I decorate my classroom with my own posters and keep my own books on classroom shelves. I often use my own electronic equipment to present special material during lessons. Any advice on protecting these valuable personal items?

The beginning of a new school year is a great time to inventory and label items you keep at school. Put your name on your posters, in your books, and on other personal items. Make a list of such personal items and keep a copy at home as well as at school. The list will help someone retrieve your personal property if some emergency keeps you from school; help you claim insurance or replace items if accident or vandalism at school damages your property; or help you pack for a move if you change teaching assignment or classrooms. 

Be sure your posters, books, and recordings are approved for school use. Maybe you have personal copies of books or recordings included in your grade level and subject curriculum or reading lists. Otherwise you need to comply with school requirements to have administrators approve classroom materials. As I wrote in another column, students may be required to read Romeo and Juliet but not allowed to view a recorded performance of the same play. Your local UniServ Director can help you review questions about supplementing classroom material.
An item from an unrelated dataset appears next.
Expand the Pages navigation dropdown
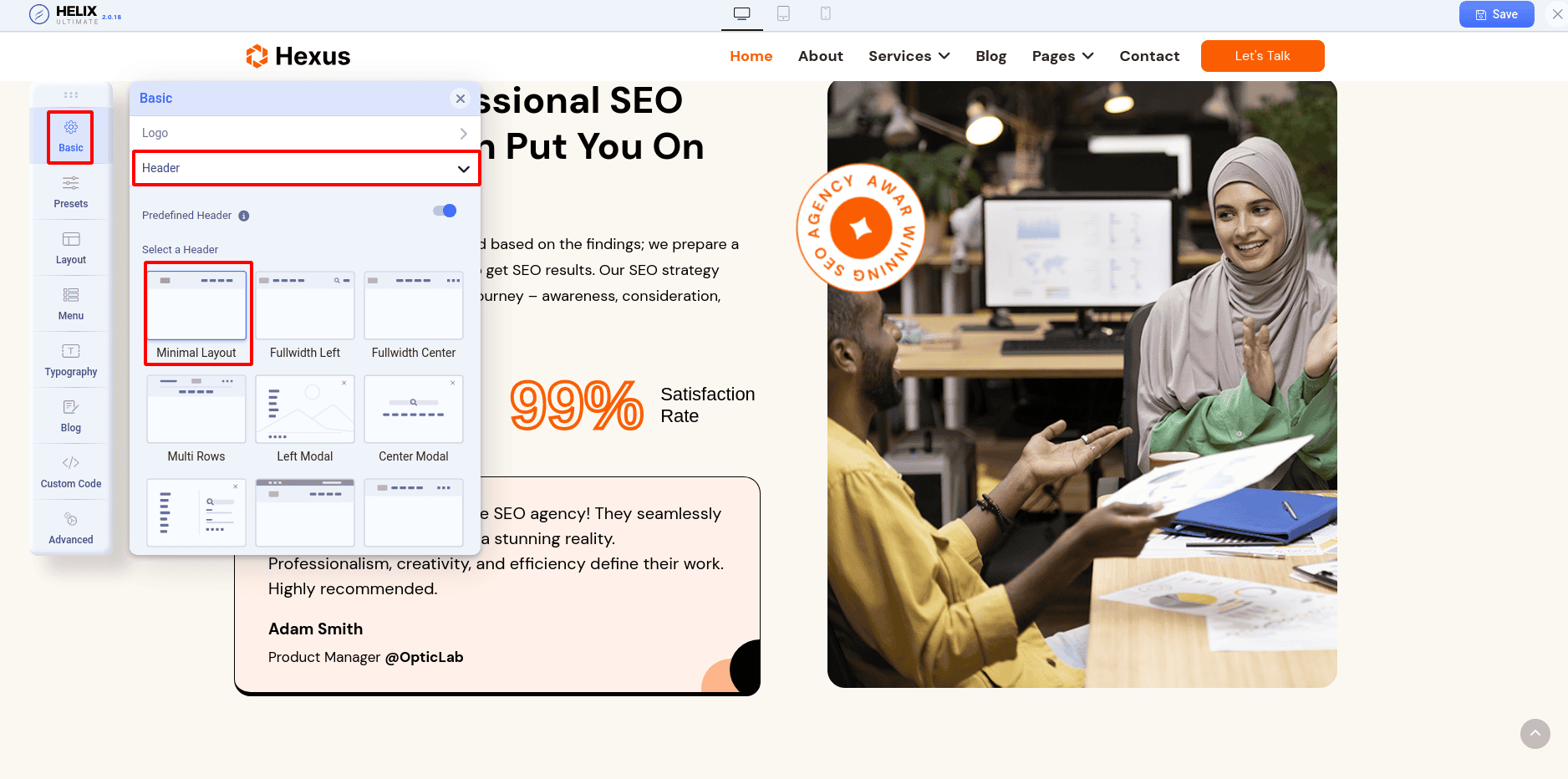The image size is (1568, 779). point(1062,56)
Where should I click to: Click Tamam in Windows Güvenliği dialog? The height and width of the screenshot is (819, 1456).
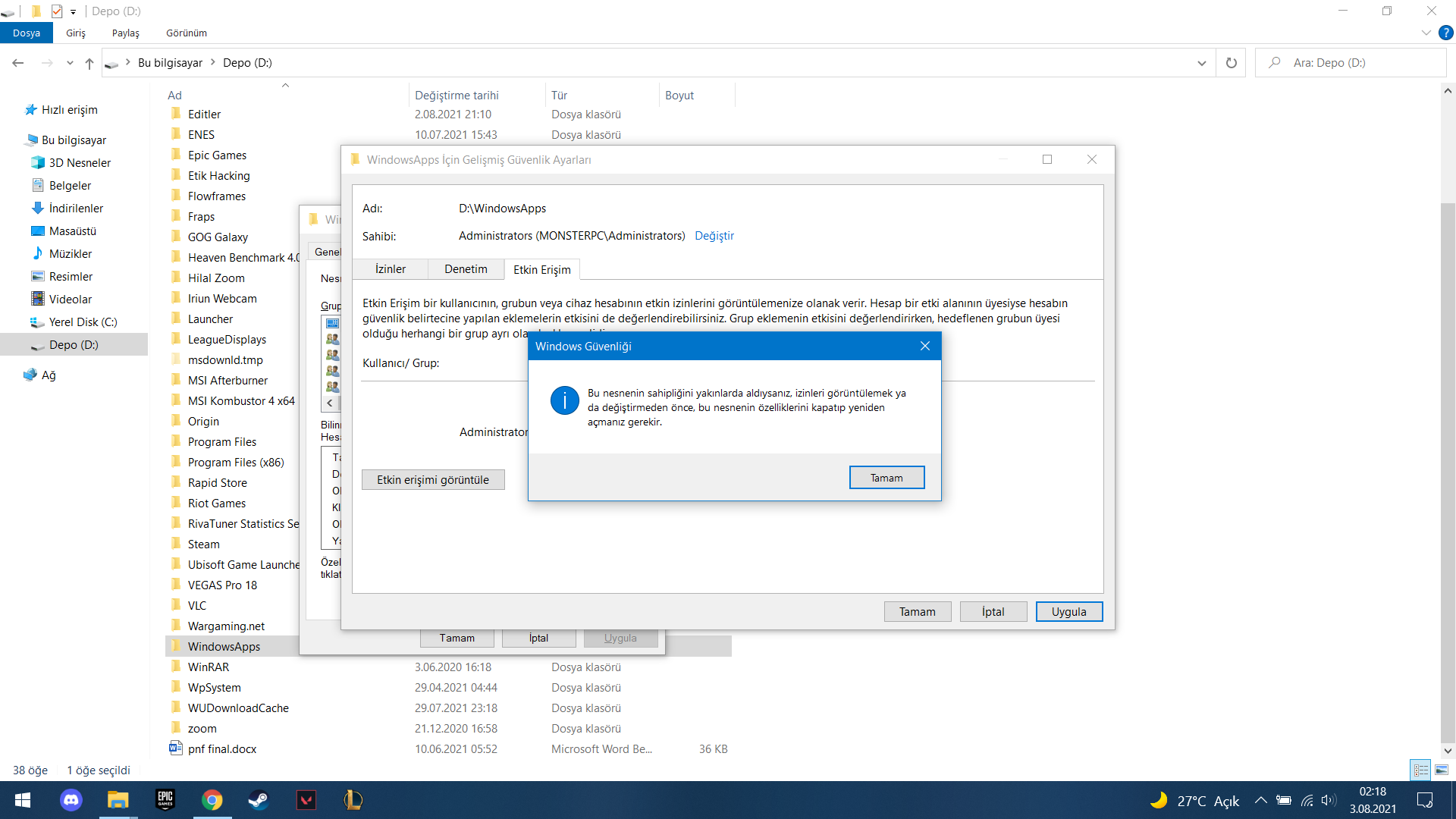click(x=886, y=478)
Does your school give teachers locked storage space to secure your handbag, briefcase, satchel, or backpack? Work with your local Association colleagues if your school does not already provide teachers safe storage for personal items. 

Consider whether you can keep your cell phone or personal digital assistant safely with you or should lock it up with your bag. Respect school rules on when and where you can make or take calls.
Your school may list school property for inventory and insurance purposes. Make sure lists accurately reflect the contents of your classroom and comply with requirements for signing items out or in, or reporting damage. You don’t want to face questions because school property is missing, lost, or damaged. 

Check whether your school accepts responsibility for loss or damage to teacher-owned property that is kept at school for school business. You may have to register such property with the building principal. Double check provisions of your homeowner’s or renter’s insurance since your own insurance may be your only protection against loss or damage to your personal property. Consult your own insurance agent or advisor about policy limits or special coverage for such items as your guitar, electronics, or business personal property.

Here’s one more thing to consider: Some teachers even raise pets in their classrooms as a learning experience. Note that property insurance does not cover animals. Assume you are responsible for all care and expense of classroom animals unless you and authorized school official agree and document another arrangement. Make sure you can care for classroom pets during school holidays or if school closes for weather or emergency, and that you have back-up arrangements if you can’t be at school. 

Contact your local UniServ Director for help reviewing rules and requirements governing personal property brought to or kept at school and to work with local Association colleagues to assure teachers safe storage for personal property.